The initiative, which includes the production, processing, and distribution of foods, formed part of the WFP’s local sourcing policy.

The local sourcing policy seeks to ensure that food products procured for vulnerable beneficiaries in countries in Africa hit by conflict, climate change and socio-economic effects of the COVID-19 pandemic were safe and met quality standards.

Ms Clemens said processors of foods such as grains, cereals, fortified oils, cereal blends, and peanut butter would receive support under the initiative.

She said the WFP was also supporting two industrial food processors in the country to set up new food processing facilities while developing global-level food safety and quality management systems.

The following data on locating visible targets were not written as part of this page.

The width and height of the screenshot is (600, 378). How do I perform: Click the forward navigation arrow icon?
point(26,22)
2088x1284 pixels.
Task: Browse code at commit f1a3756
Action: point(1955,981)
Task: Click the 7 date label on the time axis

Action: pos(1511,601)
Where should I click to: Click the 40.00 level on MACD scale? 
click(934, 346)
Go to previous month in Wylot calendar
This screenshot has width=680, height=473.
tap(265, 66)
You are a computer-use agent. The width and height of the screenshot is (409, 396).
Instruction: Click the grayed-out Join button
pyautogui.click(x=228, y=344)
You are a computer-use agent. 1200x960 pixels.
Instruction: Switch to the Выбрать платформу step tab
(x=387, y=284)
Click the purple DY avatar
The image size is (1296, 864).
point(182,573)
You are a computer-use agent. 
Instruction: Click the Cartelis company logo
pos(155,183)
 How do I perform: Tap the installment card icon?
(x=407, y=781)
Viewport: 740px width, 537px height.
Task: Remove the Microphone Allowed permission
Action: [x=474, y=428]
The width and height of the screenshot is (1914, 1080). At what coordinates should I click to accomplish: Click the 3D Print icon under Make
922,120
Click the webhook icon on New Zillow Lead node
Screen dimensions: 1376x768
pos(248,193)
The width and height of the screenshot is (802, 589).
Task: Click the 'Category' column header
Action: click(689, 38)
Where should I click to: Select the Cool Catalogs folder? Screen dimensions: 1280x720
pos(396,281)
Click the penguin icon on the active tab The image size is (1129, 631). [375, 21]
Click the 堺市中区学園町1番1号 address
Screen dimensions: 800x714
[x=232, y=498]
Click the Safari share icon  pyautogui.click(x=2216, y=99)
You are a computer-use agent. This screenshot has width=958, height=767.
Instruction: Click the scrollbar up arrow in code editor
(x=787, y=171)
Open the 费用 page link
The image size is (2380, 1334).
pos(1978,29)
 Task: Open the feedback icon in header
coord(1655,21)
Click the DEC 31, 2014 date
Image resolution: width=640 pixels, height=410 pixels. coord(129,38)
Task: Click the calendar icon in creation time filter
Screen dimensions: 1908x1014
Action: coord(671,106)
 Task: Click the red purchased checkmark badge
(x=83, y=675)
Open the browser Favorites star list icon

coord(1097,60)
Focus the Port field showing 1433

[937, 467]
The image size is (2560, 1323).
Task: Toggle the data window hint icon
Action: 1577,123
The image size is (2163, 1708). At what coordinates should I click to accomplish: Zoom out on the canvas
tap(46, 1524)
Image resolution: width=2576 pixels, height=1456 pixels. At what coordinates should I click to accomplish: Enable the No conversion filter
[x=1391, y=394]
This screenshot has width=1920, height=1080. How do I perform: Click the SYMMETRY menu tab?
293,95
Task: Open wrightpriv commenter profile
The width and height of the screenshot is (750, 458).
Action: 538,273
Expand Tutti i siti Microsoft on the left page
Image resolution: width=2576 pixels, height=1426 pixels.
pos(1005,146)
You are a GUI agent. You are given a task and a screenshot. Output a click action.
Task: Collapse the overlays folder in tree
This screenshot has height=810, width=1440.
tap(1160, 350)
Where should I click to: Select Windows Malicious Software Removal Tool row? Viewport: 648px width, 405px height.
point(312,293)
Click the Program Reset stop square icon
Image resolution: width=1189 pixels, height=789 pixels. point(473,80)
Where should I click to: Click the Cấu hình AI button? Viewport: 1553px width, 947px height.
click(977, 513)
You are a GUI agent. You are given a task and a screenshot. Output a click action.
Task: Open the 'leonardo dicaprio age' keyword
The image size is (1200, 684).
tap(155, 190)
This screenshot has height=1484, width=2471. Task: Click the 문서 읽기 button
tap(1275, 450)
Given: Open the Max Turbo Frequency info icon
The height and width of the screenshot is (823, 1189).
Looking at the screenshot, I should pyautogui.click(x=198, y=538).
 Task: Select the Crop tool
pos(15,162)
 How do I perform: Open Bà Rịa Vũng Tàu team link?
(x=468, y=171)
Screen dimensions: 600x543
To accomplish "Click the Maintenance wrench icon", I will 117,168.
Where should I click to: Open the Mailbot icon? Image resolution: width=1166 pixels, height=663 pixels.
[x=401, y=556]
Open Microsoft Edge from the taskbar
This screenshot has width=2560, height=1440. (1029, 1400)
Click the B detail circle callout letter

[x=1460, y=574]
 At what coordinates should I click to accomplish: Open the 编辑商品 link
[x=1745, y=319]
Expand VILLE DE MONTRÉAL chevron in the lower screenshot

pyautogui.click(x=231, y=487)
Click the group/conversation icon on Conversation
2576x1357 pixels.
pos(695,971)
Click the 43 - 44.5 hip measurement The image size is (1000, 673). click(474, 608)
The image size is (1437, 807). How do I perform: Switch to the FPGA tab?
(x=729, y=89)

She assured that her outfit would ensure that more than half of the essential nutritious food products required for their programmes were procured in Africa.

Mr Roderick Kwabena Daddey-Adjei, the Deputy Chief Executive Officer of the Food and Drugs Authority (FDA), speaking at the event, said food and nutrition were key to decent life and a vibrant community and essential to meeting the Sustainable Development Goals.

He said the World Food Programme (WFP) had been central in helping Africa achieve food security in the face of economic hardships which had resulted from conflicts, natural disasters, and climate change, adding that Ghana had been a beneficiary of such support, including the School Feeding Programme and the areas of private sector integration.

Mr Roderick said as part of efforts to ensure food safety, the authority had developed a food safety policy and a progressive license scheme that was supporting local industries to produce food products in hygienic conditions.

This, he said, would make it easier for the local companies to attract the WFP local sourcing support.

He urged local companies to take advantage of the schemes to receive technical support to meet the required standards and prevailing food safety requirements.

Participants selected across Africa include food safety and quality experts.